* **EXERCISE TEXT**
· · · ·
And I ran the following Advanced Diagnostics tests at reboot on the hard drive:

SMART short test: Passed
SMART long test: Passed
Surface test: Passed

I've tried an RBR and it doesn't seem to help. About the only thing I haven't tried yet is a reformat, and I don't really want to, for obvious reasons.

Does anyone have any ideas?

P.S. A final bit of info: The only things my DVR are plugged into are my my Samsung LCD TV (via HDMI) and my Toshiba DVD recorder (via S-Video/RCA audio).


----------



## davring (Jan 13, 2007)

I have two HR20's although I have only experienced what you have for a couple of brief periods. It cleared up on its own. I remember reading here to try removing it from your network and see if that speeds it up, doesn't sound like a good solution to me, but some people had success doing so. If don't know if they were able to reconnect at a later time.


----------



## hasan (Sep 22, 2006)

Sometimes the processor appears to be starved for cycles as it is busy doing other things. There is a new update coming down over the next several weeks, and it is possible that the problem may be minimized. One thing to note, the HR20-700 is one of the snappiest units, so what you are experiencing is typically much worse with some of the other D* HD-DVRs.

Hang in there, it should get better.


----------



## Avder (Feb 6, 2010)

I love the functionality of my HR21, but I hate hate HATE the slow as allsbay interface. I really hope a patch speeds things up someday.


----------



## Rich (Feb 22, 2007)

DChristmann said:


> My apologies if there's already a thread about these sorts of issues.
· · · ·
* **DATA LISTING**

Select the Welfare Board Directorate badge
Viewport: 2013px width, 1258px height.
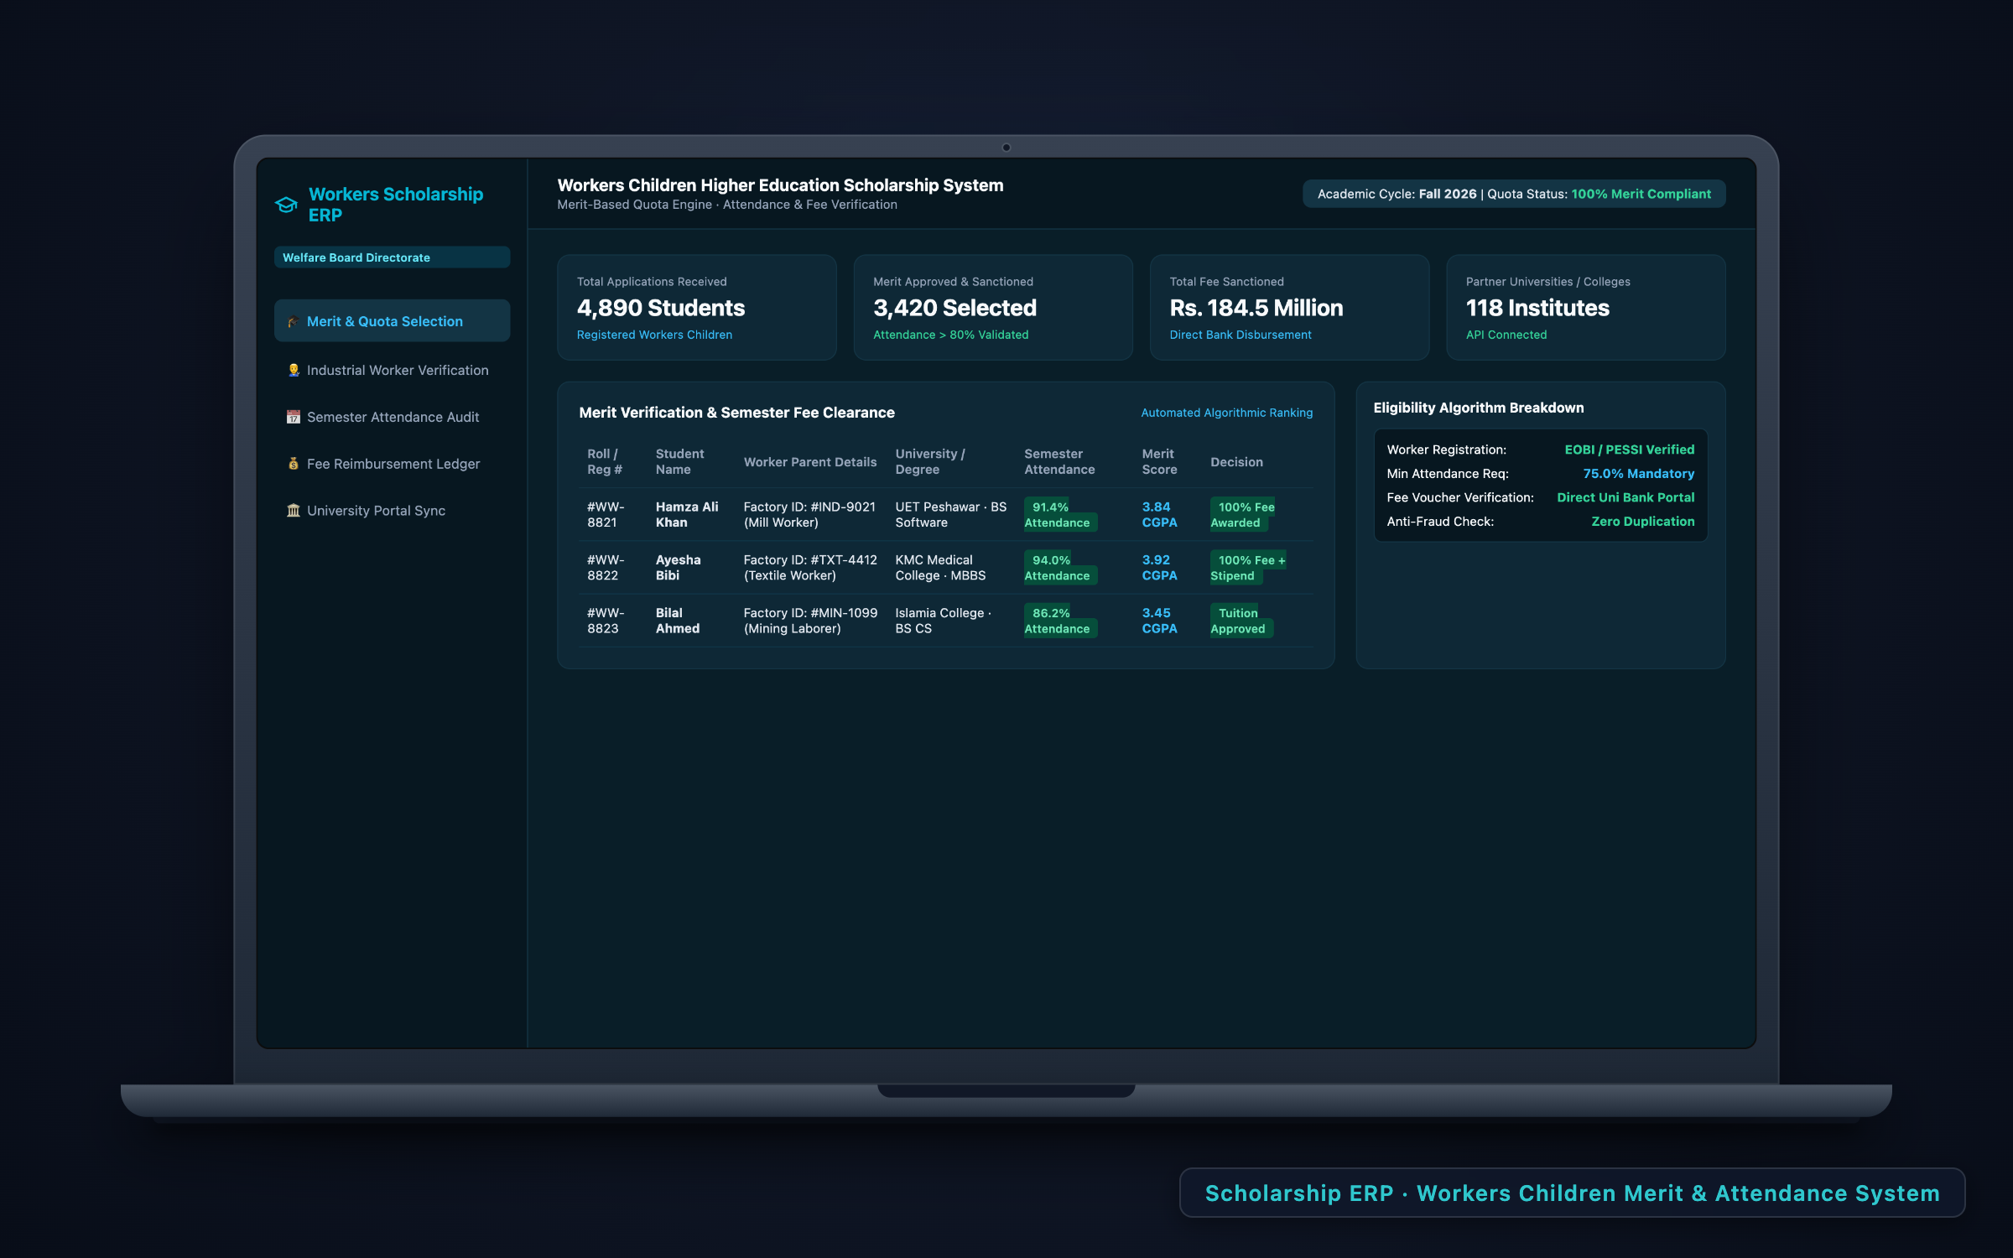(x=392, y=257)
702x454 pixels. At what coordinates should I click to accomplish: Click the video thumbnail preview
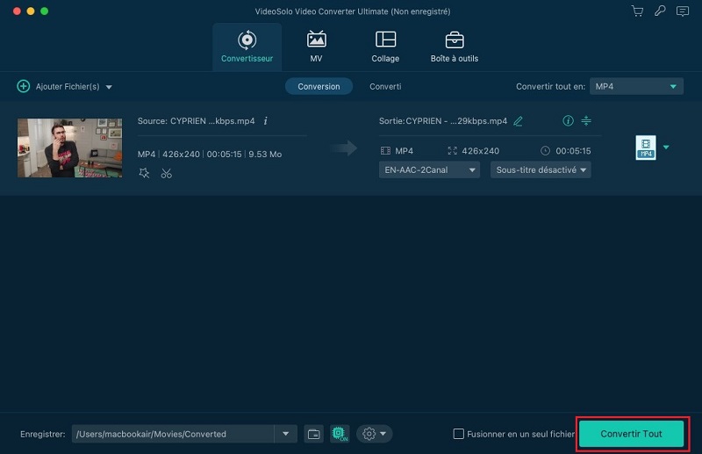(57, 148)
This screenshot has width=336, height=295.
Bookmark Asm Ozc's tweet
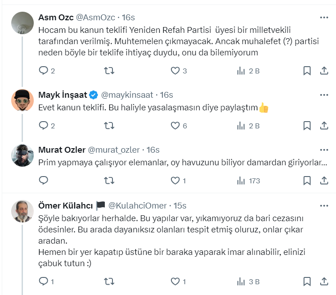click(x=307, y=71)
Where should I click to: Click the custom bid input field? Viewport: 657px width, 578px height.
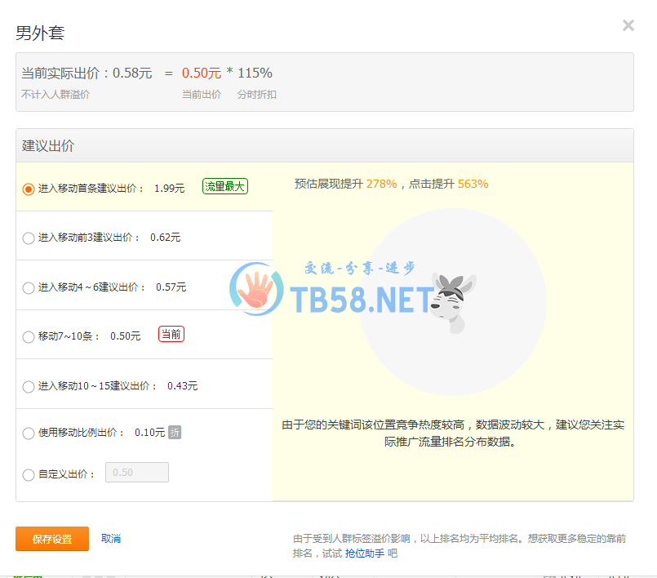pyautogui.click(x=136, y=473)
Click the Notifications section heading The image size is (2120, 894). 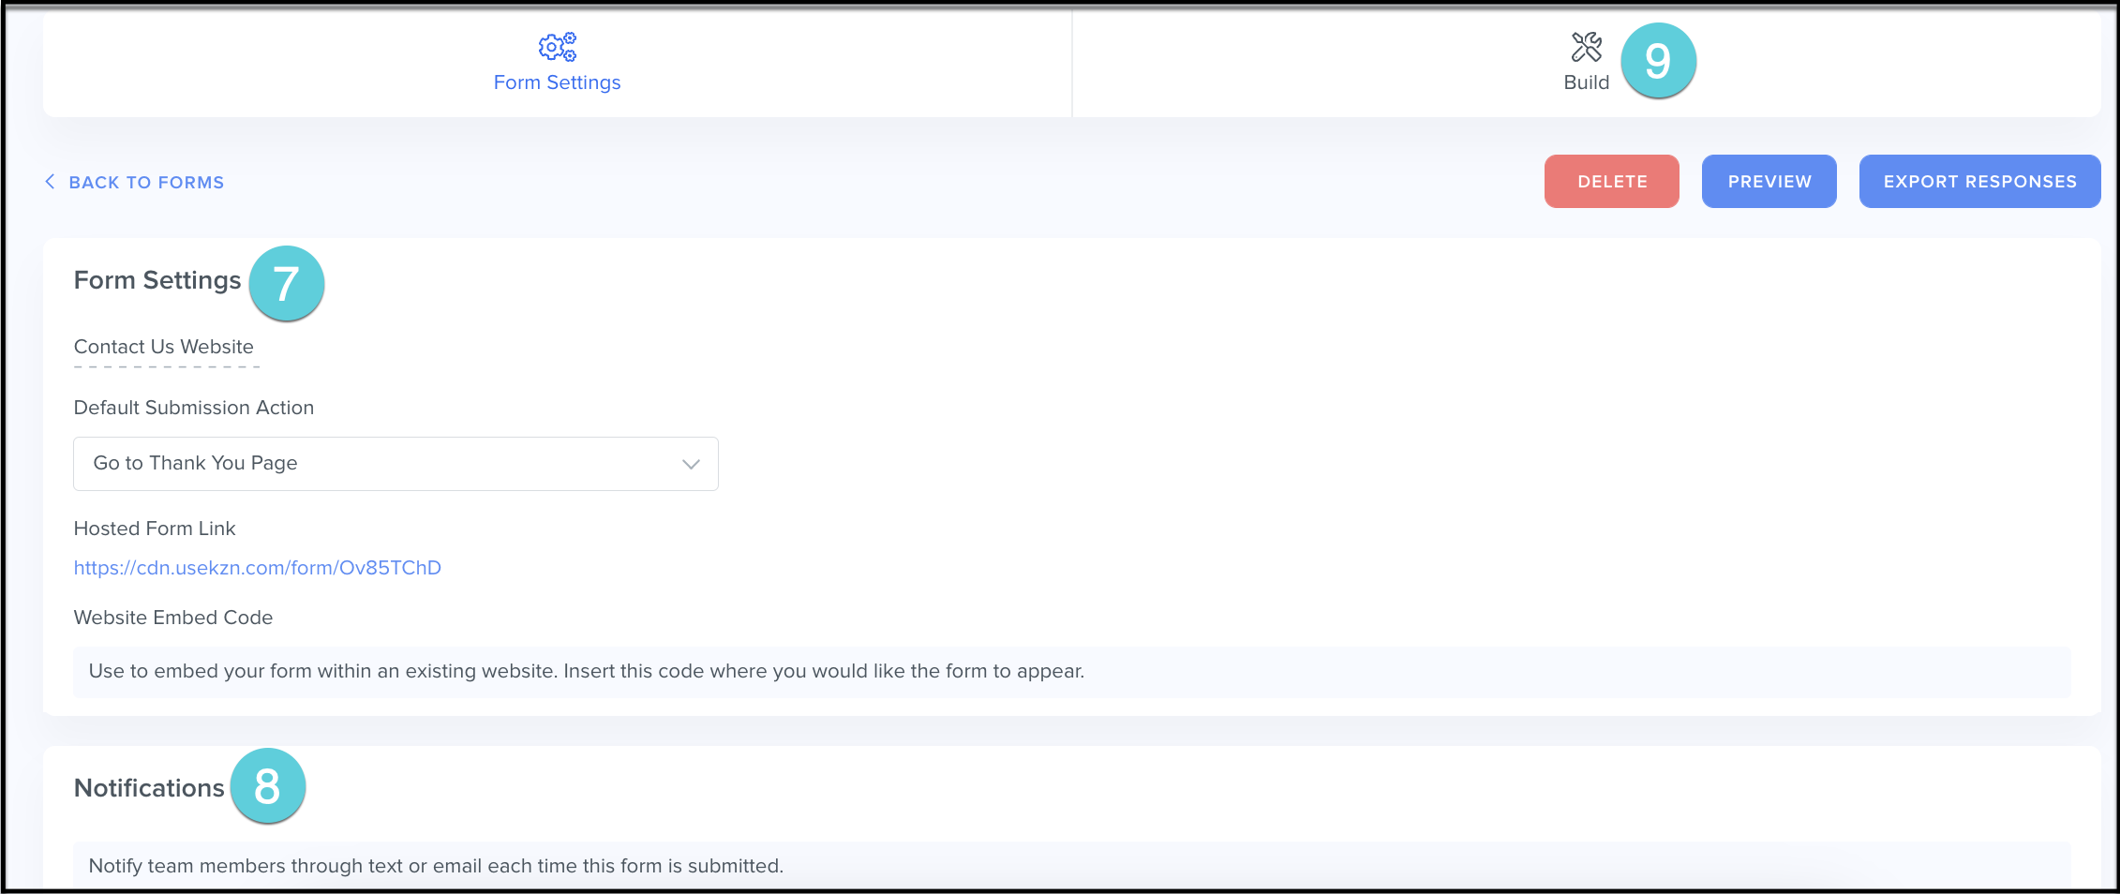pyautogui.click(x=149, y=788)
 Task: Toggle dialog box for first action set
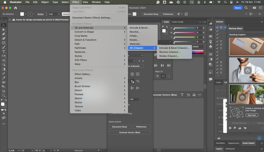[221, 27]
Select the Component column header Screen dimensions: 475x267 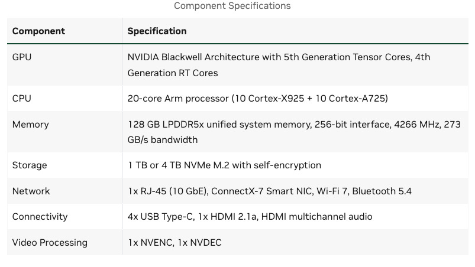click(x=38, y=31)
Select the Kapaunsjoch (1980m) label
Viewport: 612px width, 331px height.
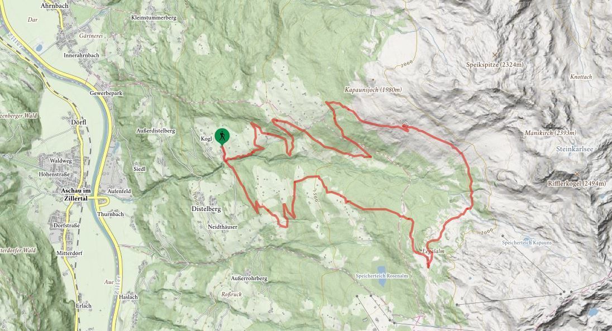point(373,90)
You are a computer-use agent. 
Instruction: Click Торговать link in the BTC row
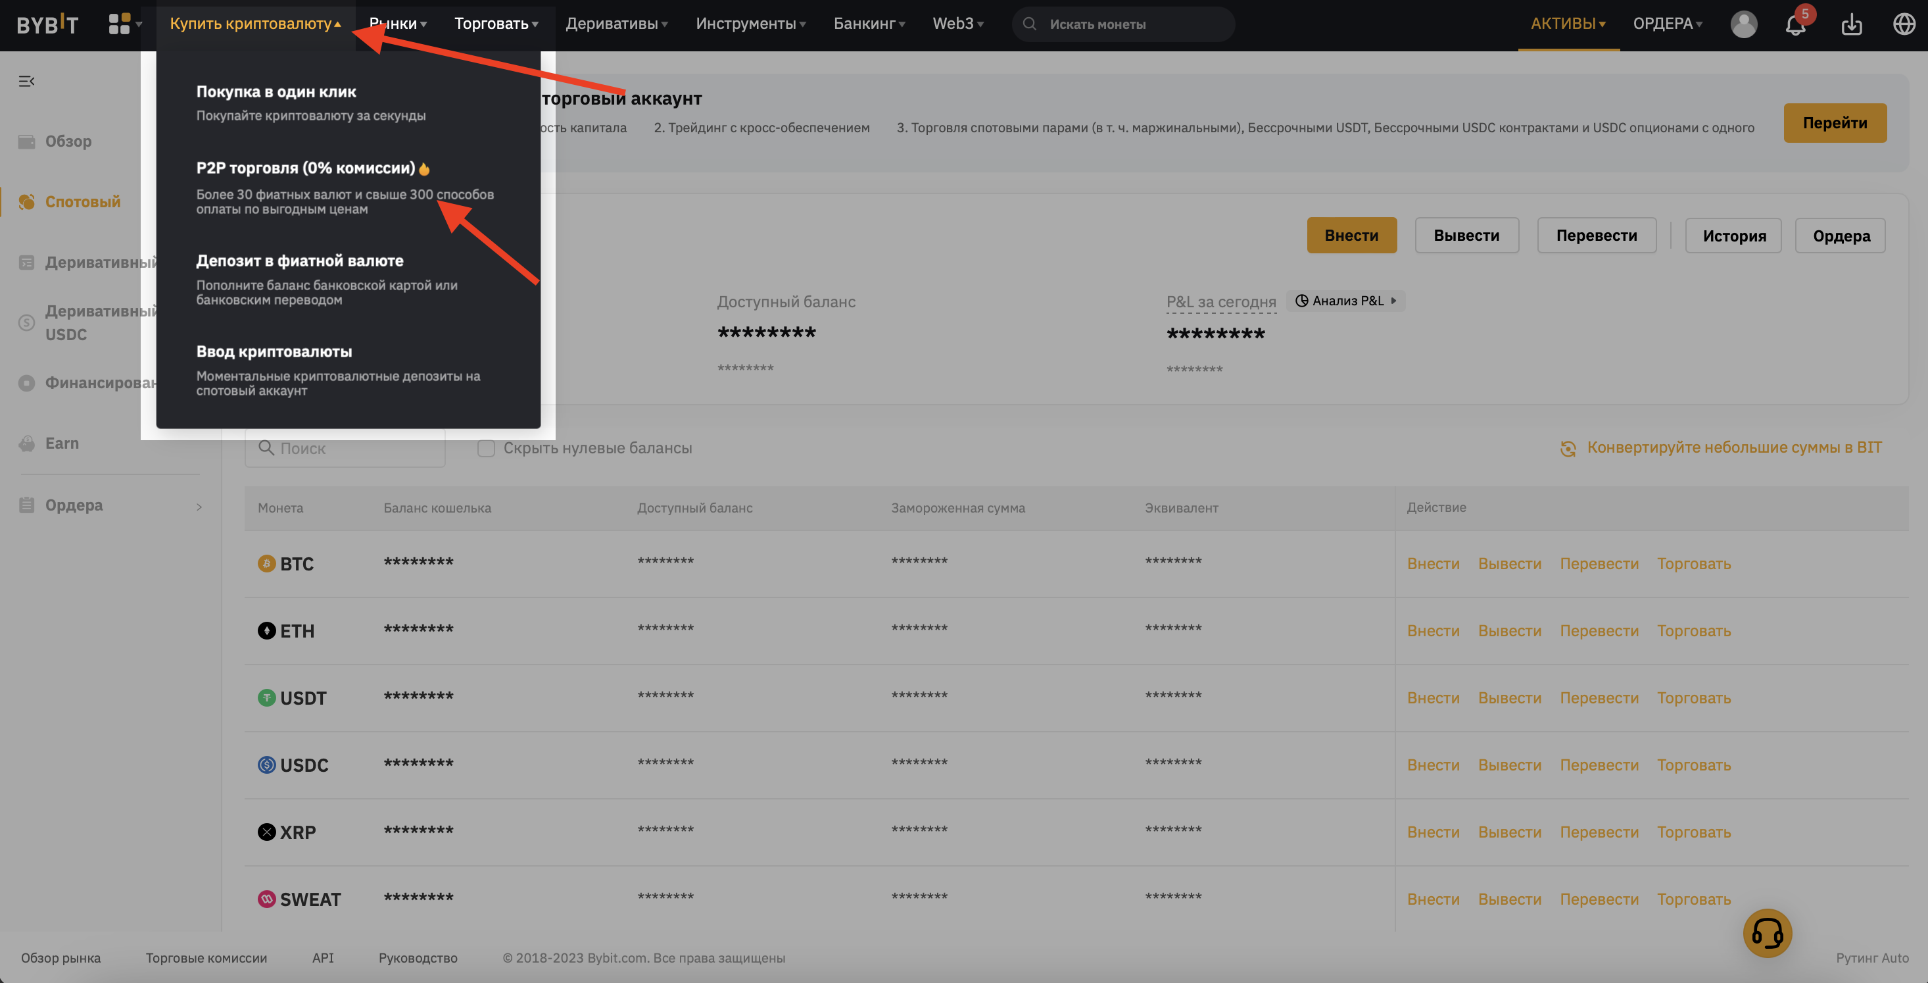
· · · ·
* **TASKS TO CARRY OUT**
A. Quote the DVR forum thread word for word, from "## hasan (Sep" through "other D* HD-DVRs.", inclusive.
B. Continue the DVR forum thread from where it stops.

* **ANSWERS BELOW**
A.
## hasan (Sep 22, 2006)

Sometimes the processor appears to be starved for cycles as it is busy doing other things. There is a new update coming down over the next several weeks, and it is possible that the problem may be minimized. One thing to note, the HR20-700 is one of the snappiest units, so what you are experiencing is typically much worse with some of the other D* HD-DVRs.

B.
> 
> My HR20/700 over the past few weeks has had issues with a ridiculously slow user interface response. When I hit GUIDE or LIST, it'll take several seconds for the DVR to respond and when I try to enter a channel number while watching a live or recorded program, it takes several seconds for each digit to show up, so it'll only catch the first and second or first and third digits and change to that channel. (However, when I do it in the guide, it works OK.) But many items are much slower -- changing channels, starting and stopping playback, and so on.
> 
> ...


Try using component wires on from the 20-700 to the Sammy TV? Sony TVs and Sammy TVs seem to have an aversion to the HDMI signal put out by the HRs. Just give it a try, you won't lose any PQ unless you go to 1080p. If that doesn't work, you might have a 20-700 slowly dying. Sad when that happens, but all electrical devices die after a while.

Rich


----------



## Rich (Feb 22, 2007)

davring said:


> I have two HR20's although I have only experienced what you have for a couple of brief periods. It cleared up on its own. I remember reading here to try removing it from your network and see if that speeds it up, doesn't sound like a good solution to me, but some people had success doing so. If don't know if they were able to reconnect at a later time.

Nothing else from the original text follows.